The first half of 2012 saw a 6.4-per-cent increase in revenue for Kenya’s tourism industry – Sh38.7 billion – compared with the same period in 2011 – Sh36.4 billion. Tourism minister Danson Mwazo, who announced the figures, suggested that a reduction in arrivals, coupled with controlled spending by visitors, meant that the numbers were not as high as they should have been. He also said that Europe remains the primary source market for Kenyan tourism, with a 44-per-cent market share, while Africa is second with 25 per cent and America is third representing 14 per cent of the market. The UK remains top in terms of share arrivals by air and sea. “Travel advisories by the key source markets such as UK, France and US contributed to a slight decline in the number of arrivals,” said Mwazo. “Insecurity on the coast of Somalia led to a decrease in the number of cruise ships and cancellation of charter flights also had a negative impact.” He does, however, expect figures to improve for the remainder of the year.
Meanwhile, Kenya Airways reported healthy half-year results, with a 20.6-per-cent increase compared with last year, largely driven by high demand for air travel, cargo and mail shipping, although runaway costs remain a significant problem.

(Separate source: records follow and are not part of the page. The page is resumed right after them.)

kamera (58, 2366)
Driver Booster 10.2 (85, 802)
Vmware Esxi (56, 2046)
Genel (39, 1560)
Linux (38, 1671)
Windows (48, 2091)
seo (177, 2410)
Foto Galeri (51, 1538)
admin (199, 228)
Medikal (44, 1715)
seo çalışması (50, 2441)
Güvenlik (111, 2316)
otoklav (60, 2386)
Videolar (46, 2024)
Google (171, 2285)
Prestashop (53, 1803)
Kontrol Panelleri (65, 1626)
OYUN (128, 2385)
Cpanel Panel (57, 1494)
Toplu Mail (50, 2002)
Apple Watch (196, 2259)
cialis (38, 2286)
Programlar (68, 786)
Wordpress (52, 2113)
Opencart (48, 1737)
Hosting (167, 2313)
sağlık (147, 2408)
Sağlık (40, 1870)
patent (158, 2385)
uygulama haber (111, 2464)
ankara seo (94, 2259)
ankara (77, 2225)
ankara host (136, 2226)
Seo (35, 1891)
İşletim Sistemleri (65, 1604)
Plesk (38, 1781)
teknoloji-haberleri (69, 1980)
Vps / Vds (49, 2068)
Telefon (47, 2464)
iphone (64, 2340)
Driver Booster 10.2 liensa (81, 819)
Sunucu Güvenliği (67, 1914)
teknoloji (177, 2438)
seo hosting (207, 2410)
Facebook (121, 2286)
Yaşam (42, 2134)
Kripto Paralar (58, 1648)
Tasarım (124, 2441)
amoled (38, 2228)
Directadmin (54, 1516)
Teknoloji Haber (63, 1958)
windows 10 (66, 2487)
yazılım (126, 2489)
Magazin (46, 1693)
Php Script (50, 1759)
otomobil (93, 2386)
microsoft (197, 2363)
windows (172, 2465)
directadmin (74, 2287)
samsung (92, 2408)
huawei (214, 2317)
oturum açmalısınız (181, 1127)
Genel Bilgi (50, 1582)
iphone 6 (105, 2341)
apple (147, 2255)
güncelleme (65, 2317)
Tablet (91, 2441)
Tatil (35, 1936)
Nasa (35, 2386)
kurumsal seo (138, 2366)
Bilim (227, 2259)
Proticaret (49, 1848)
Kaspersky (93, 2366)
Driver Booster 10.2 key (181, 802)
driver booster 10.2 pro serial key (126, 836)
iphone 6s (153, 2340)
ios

Casting a shadow over these positive figures, however, is the recent news that renewed ethnic clashes in the south east of the country claimed at least 30 lives on 10 September, including children and policemen. Rival groups have been involved in violence relating to cattle-grazing rights in the Tana River district, and this latest outbreak of violence involved a mob of over 300 people attacking Kilelengwani village and setting fire to 167 homes. It follows 50 deaths from fighting in August, the worst violence since 2007’s disputed presidential elections. “The situation is getting dangerous,” said Abbas Gullet, chief of Kenya Red Cross, “something needs to be done urgently.”